The foregoing is only an overview of the technical solutions of the present invention, and in order to make the technical means of the present invention more clearly understood, the present invention is described in further detail below with reference to the accompanying drawings and the detailed description of the present invention.

Fig. 1 is a schematic structural diagram of a differential bus system for automobile diagnosis according to an embodiment of the present invention.

Fig. 2 is a schematic circuit diagram of a differential bus system according to an embodiment of the present invention.

Fig. 3 is a schematic diagram of an embodiment of the present invention.

Fig. 4 is a schematic structural diagram of a differential bus high-side transmission circuit according to an embodiment of the present invention.

Fig. 5 is a schematic structural diagram of a differential bus low-side transmitting circuit according to an embodiment of the present invention.

Fig. 6 is a schematic structural diagram of a differential bus receiving circuit according to an embodiment of the present invention.

Detailed Description

Examples of embodiments described in the present disclosure are illustrated in the accompanying drawings, where like reference numerals refer to the same or similar parts or parts having the same or similar functions throughout. The embodiments described below with reference to the accompanying drawings are exemplary only for explaining the present invention, and should not be construed as limiting the present invention.

In the description of the present invention, it is to be noted that, unless otherwise explicitly specified or limited, the terms "mounted," "connected," and "connected" are to be construed broadly, and may be, for example, fixedly connected, detachably connected, or integrally connected; can be mechanically or electrically connected; can be directly connected or indirectly connected through an intermediate medium, or can be communicated between the two components. The specific meaning of the above terms in the present invention can be understood as specific cases to those skilled in the art.

Referring to fig. 1, a differential bus system for vehicle diagnosis is specifically disclosed in this embodiment, which includes a main control MCU circuit, an adjustable differential bus circuit, and an OBD diagnosis interface, which are connected in sequence. It should be noted that the differential bus system can be applied to an automobile diagnostic apparatus to perform troubleshooting or diagnosis on an automobile with an adjustable differential bus.

Specifically, the main control MCU circuit includes two paths of IO interfaces, one of the IO interfaces is an output IO interface for outputting square wave pulses, and the other of the IO interfaces is an input IO interface for receiving square wave pulses. And two paths of IO interfaces in the main control MCU circuit are used for data transmission and data reception.

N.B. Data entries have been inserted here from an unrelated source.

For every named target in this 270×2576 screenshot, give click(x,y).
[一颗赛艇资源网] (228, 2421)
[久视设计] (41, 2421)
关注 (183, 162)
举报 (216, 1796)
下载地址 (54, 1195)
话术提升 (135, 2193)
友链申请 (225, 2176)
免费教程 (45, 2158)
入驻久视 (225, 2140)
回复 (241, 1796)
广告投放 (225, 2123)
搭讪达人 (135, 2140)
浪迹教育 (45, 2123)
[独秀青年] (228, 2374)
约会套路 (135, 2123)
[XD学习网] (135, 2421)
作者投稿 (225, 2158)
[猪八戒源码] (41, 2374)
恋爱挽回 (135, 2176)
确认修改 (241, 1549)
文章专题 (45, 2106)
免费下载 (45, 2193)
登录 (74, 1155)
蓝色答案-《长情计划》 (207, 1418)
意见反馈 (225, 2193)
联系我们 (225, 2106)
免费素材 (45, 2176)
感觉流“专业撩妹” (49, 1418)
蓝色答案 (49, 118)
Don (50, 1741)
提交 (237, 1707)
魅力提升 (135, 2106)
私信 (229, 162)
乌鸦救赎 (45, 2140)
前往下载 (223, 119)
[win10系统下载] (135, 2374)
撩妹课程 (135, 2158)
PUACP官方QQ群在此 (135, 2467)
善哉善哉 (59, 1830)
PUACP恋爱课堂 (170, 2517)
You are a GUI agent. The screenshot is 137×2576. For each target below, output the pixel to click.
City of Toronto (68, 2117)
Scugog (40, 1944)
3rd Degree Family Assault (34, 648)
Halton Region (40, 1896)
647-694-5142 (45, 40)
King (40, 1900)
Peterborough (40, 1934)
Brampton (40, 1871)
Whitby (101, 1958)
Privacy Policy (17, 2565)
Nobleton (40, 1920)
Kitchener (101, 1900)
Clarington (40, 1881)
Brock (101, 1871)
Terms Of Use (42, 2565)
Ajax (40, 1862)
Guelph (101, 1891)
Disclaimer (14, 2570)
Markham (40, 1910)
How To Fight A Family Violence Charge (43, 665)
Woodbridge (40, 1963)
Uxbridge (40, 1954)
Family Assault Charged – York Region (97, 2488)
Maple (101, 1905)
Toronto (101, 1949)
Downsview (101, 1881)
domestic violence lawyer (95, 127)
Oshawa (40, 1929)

As shown in fig. 2 and fig. 3, the adjustable differential bus circuit includes a differential bus high-end transmitting circuit, a differential bus low-end transmitting circuit, a differential bus matching terminal, and a differential bus receiving circuit, where the adjustable differential bus circuit is mainly used to convert pulses sent by the main control MCU circuit into a high-end pulse signal and a low-end pulse signal, so as to form a differential signal form, and the adjustable differential bus circuit is connected to the OBD diagnostic interface and sends a data stream for diagnosis to the OBD diagnostic interface in a differential signal manner. Meanwhile, the adjustable differential bus circuit also inputs the differential signal data stream in the adjustable differential bus circuit into the master control MCU circuit through the differential bus receiving circuit for diagnosis of the vehicle.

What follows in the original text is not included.